Surenchère électorale autour de la création d’emplois entre l’USFP et l’Istiqlal

Surenchère électorale autour de la création d’emplois entre l’USFP et l’Istiqlal

Pur hasard de calendrier ? Le même jour, 23 juin 2007, où le Parti de l’Istiqlal dévoilait le volet de son programme électoral réservé à l’emploi et à la croissance, l’USFP (Union socialiste des forces populaires) faisait adopter le sien par son conseil national.
Le PI, au terme de longs mois de travail de commissions spécialisées, dévoile un programme qui engage le parti de Abbas El Fassi à la création de 1.300.000 nouveaux emplois en cinq ans. Mais aussi à la réduction du taux de chômage de 10 à 7 % pendant la même période, soit la durée du mandat du gouvernement. Pour ce faire, le PI ambitionne de réformer le système universitaire, notamment à travers la création des "Universités de métiers". Ces dernières viendraient supplanter 80 % des unités universitaires actuelles.
Les lauréats des universités, ainsi réformées, expliquent les stratèges de l’Istiqlal, seraient absorbés par les opportunités d’emploi que créeraient les nouveaux contrats-programmes  et notamment dans l’offshoring, le logement, l’automobile, l’électronique et le consulting et l’ingénierie. Ces contrats-programmes, douze au total, devraient nécessiter une enveloppe budgétaire de 5 milliards de dirhams. D’ailleurs, le PI affirme vouloir travailler à atteindre un taux de croissance moyen de 6% hors filière céréalière.
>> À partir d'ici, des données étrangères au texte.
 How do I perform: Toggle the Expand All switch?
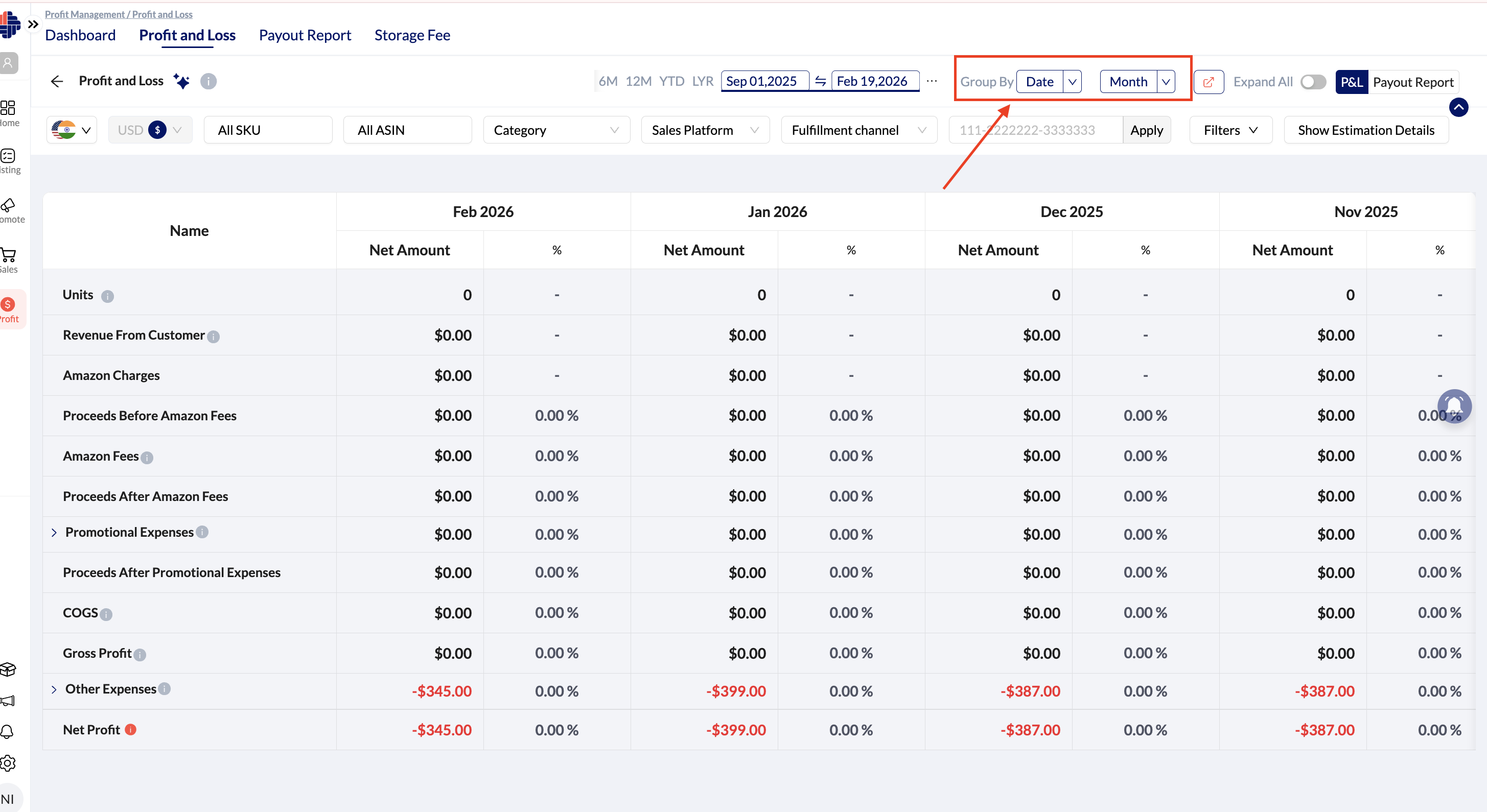coord(1313,82)

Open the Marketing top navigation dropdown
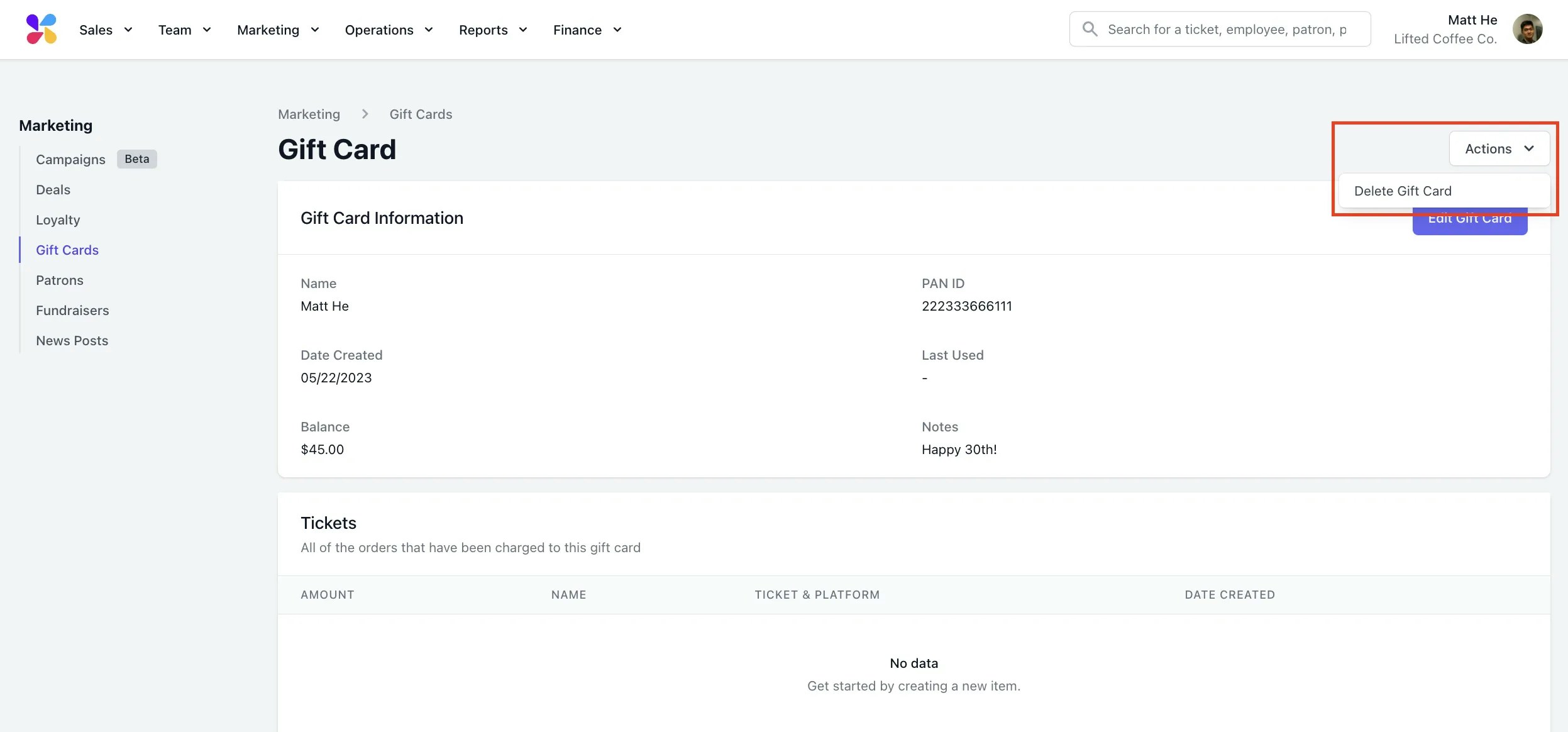(x=278, y=30)
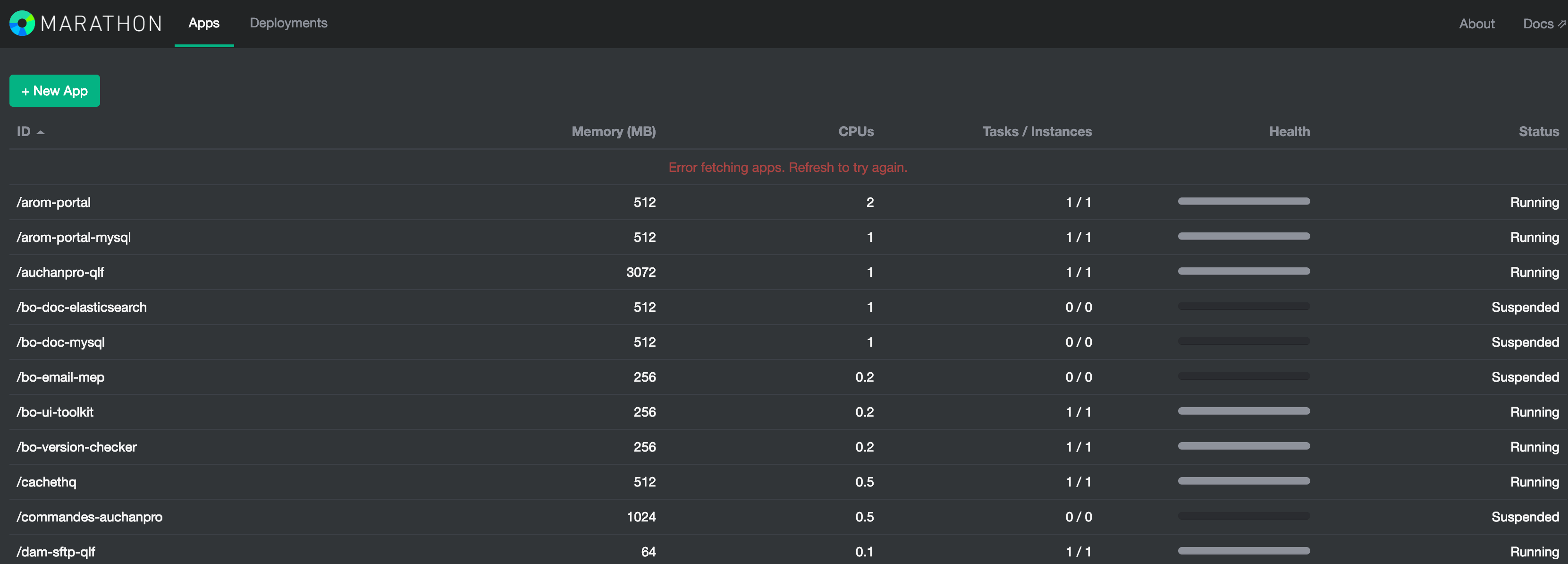Sort by Status column header

1538,132
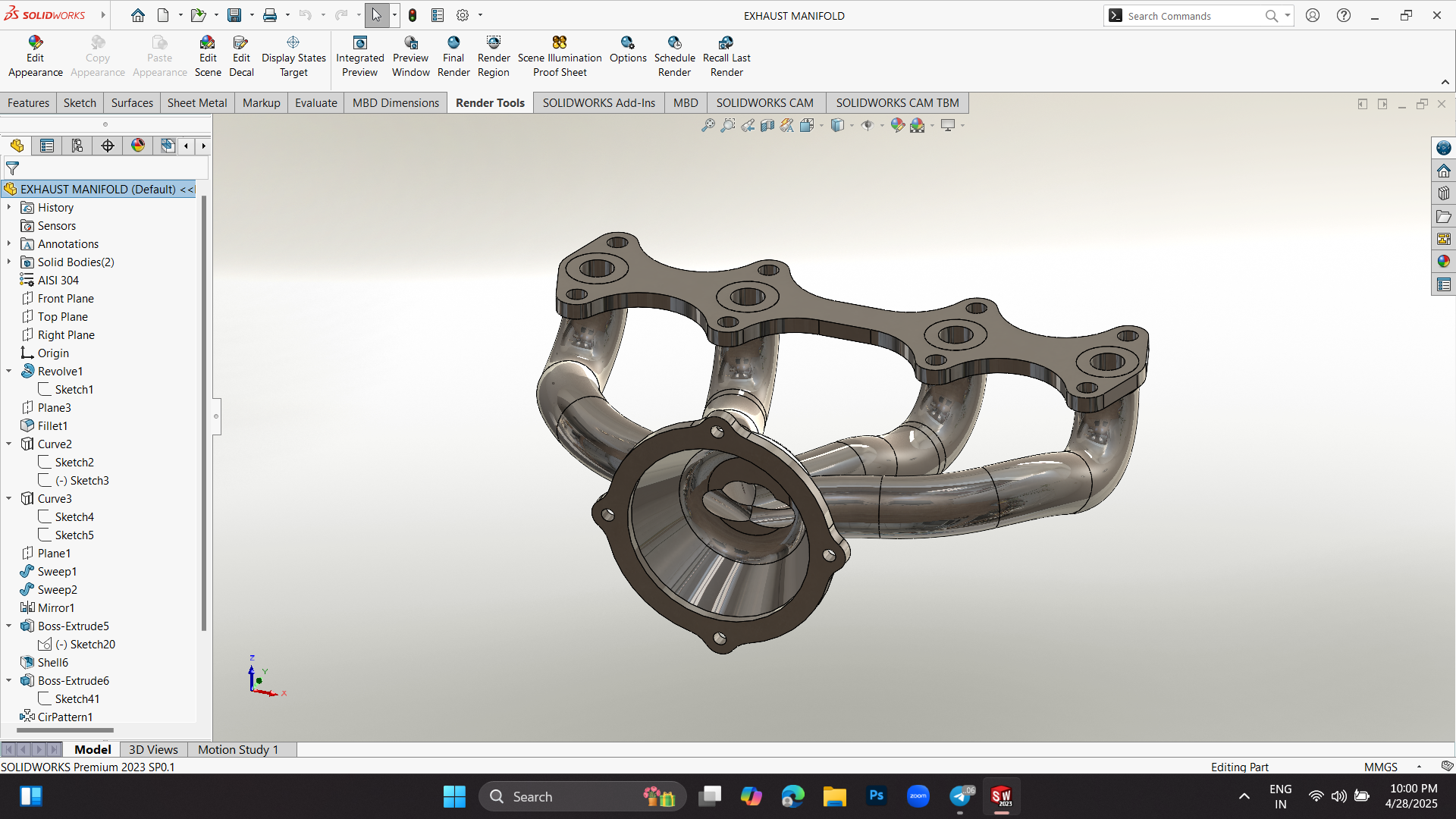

Le Parti de l’Istiqlal a initié, en présentant à Casablanca, le volet emploi de son programme électoral, une série de rencontres pour dévoiler les grandes lignes de son programme électoral placé sous les signes du "volontarisme" et de l’"égalitarisme". Derrière ce programme, font bloc les figures les plus en vue du PI, notamment son équipe de jeunes ministres.
L’USFP, du moins sur le volet création d’emplois, ambitionne et promet de faire mieux. Parmi les aspects qui retiennent le plus l’attention dans le programme socialiste adopté samedi à Rabat, on retrouve la promesse de créer 2 millions d’emplois sur cinq ans. Mais à favoriser aussi une croissance annuelle moyenne de 7 %. «L’un des points forts de notre programme pour l’emploi et la croissance est la régionalisation du programme Emergence pour déboucher sur dix pôles d’excellence», explique l’un des experts USFP qui a travaillé à l’élaboration du programme des amis de Mohamed Elyazghi. Ce parti ambitionne également, à travers son "Small Business Act", à donner un coup de pouce aux PME/PMI et qui consiste à agir sur les charges sociales et notamment le volet "impôts". Il est, entre autres, question de ramener l’IS de 35 à 25% pour cette catégorie d’entreprises.
Le "Small Business Act" n’est pas la seule trouvaille USFP. Dans le volet social, les socialistes proposent "Força" (Opportunité) qui consiste à allouer un revenu minimum aux familles démunies. Ce revenu serait de l’ordre de 500 DH mensuels. L’octroi de ce revenu est conditionné à la scolarisation des enfants et notamment des filles. Mais aussi "Amal attalib" (Espoir de l’étudiant) qui serait une sorte de résurrection du service civil. Ce programme permettrait à tout étudiant à la recherche d’un emploi de bénéficier, sur deux ans, d’une bourse à condition d’être impliqué dans l’un des programmes sociaux : lutte contre l’analphabétisme par exemple. D’ailleurs, outre la croissance et les emplois par millions, les socialistes promettent d’en venir à bout de la pauvreté à raison de moitié dans une décennie.